Al alejarse unos pasos habló en voz alta, y el sonido de su voz fue el que despertó a la mujer que dormía en la caverna, ya que ésta sólo salía de noche, como los chacales. La loca abandonó la caverna armada de una lanza, porque su instinto casi animal le decía que se le presentaba una presa codiciada.
De inmediato vio a Nada, sentada sobre la hierba, jugando con flores, y se aproximó sigilosamente para matarla. Un sexto sentido debió prevenir a Nada de la inminencia del peligro, porque, sin atreverse a levantar la vista, dejó caer las flores sobre su regazo y se inclinó para contemplarse en el espejo transparente de las aguas del lago. Allí pudo ver con toda nitidez el rostro contraído y salvaje de la demente, con los cabellos colgando en desorden y los ojos brillando como los de un animal carnicero.
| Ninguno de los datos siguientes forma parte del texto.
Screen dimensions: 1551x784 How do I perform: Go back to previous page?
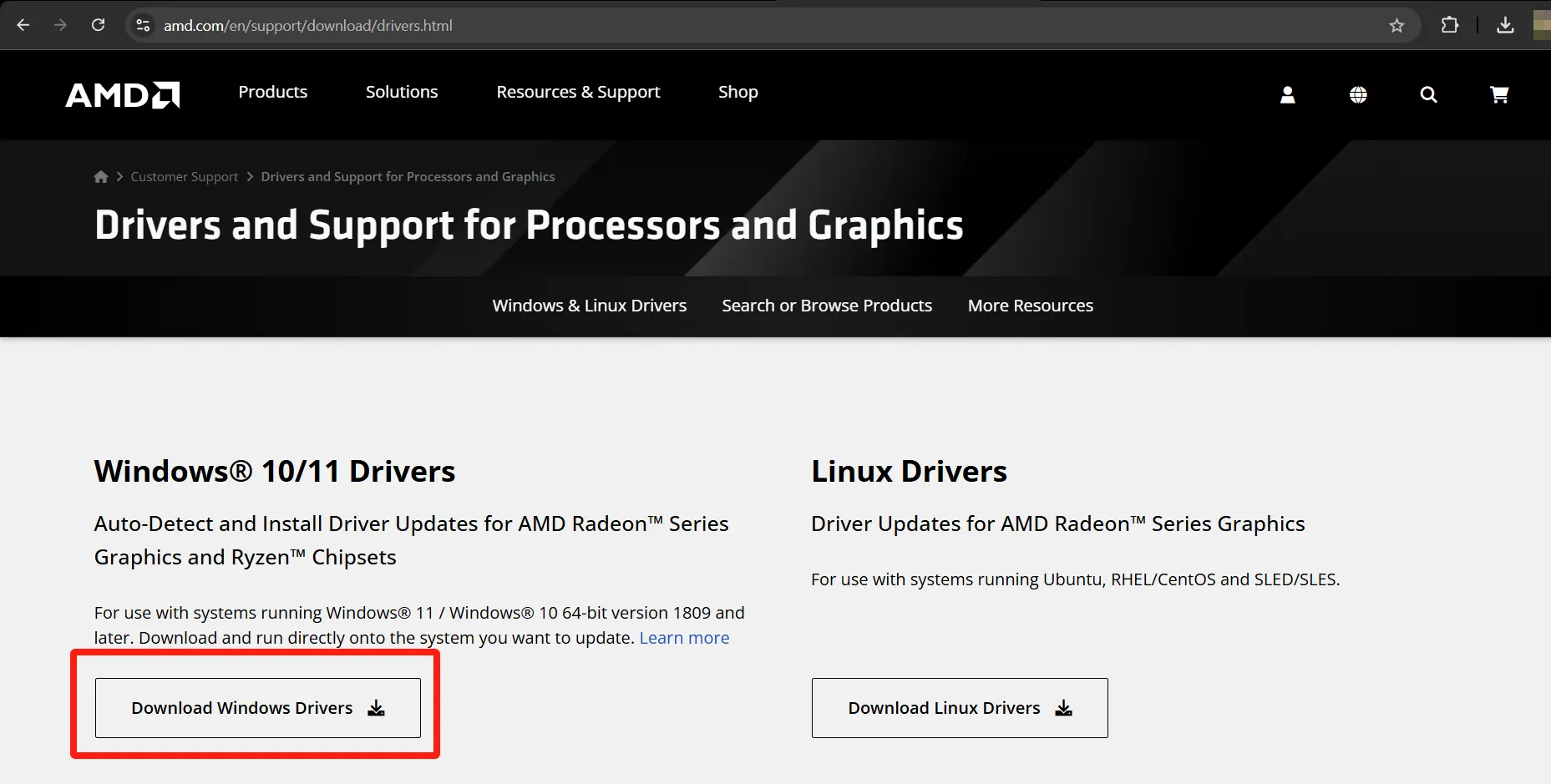[x=23, y=26]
Dejando escapar un grito de terror, Nada se puso de pie y corrió por el sendero que había tomado Umslopogaas, seguida de cerca por la mujer enloquecida.
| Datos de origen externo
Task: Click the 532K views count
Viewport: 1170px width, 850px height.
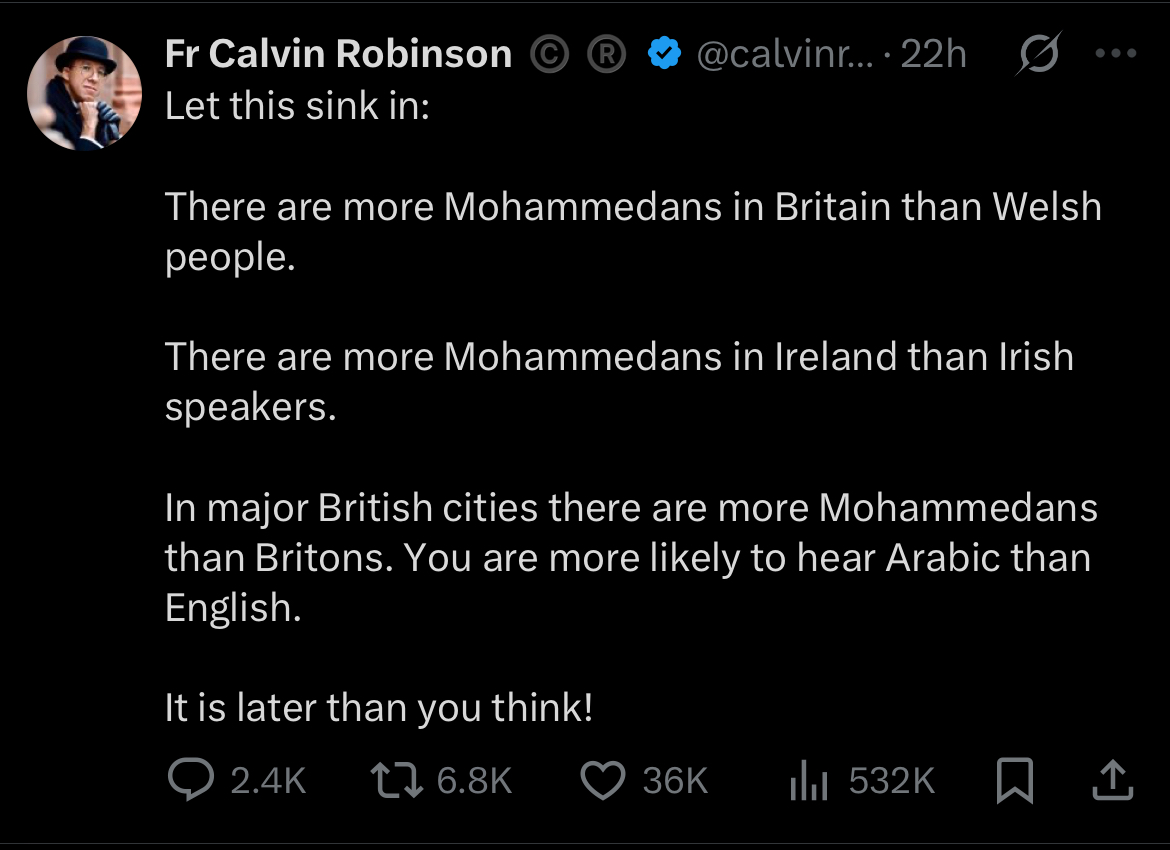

Umslopogaas oyó el grito de su hermana y volvió a la carrera, llegando a tiempo para contemplar la persecución terrible de que era víctima la jovencita. En ese momento la loca alcanzó a Nada, a la que agarró por los cabellos, y de inmediato levantó la lanza con el evidente propósito de atravesar con ella el cuerpo de la desdichada niña.
Umslopogaas estaba desarmado: sólo contaba con un palo de poca resistencia; sin embargo se acercó a la asesina sin vacilar y le descargó en la mano un golpe tan bien dirigido que la demente se vio obligada a soltar su presa.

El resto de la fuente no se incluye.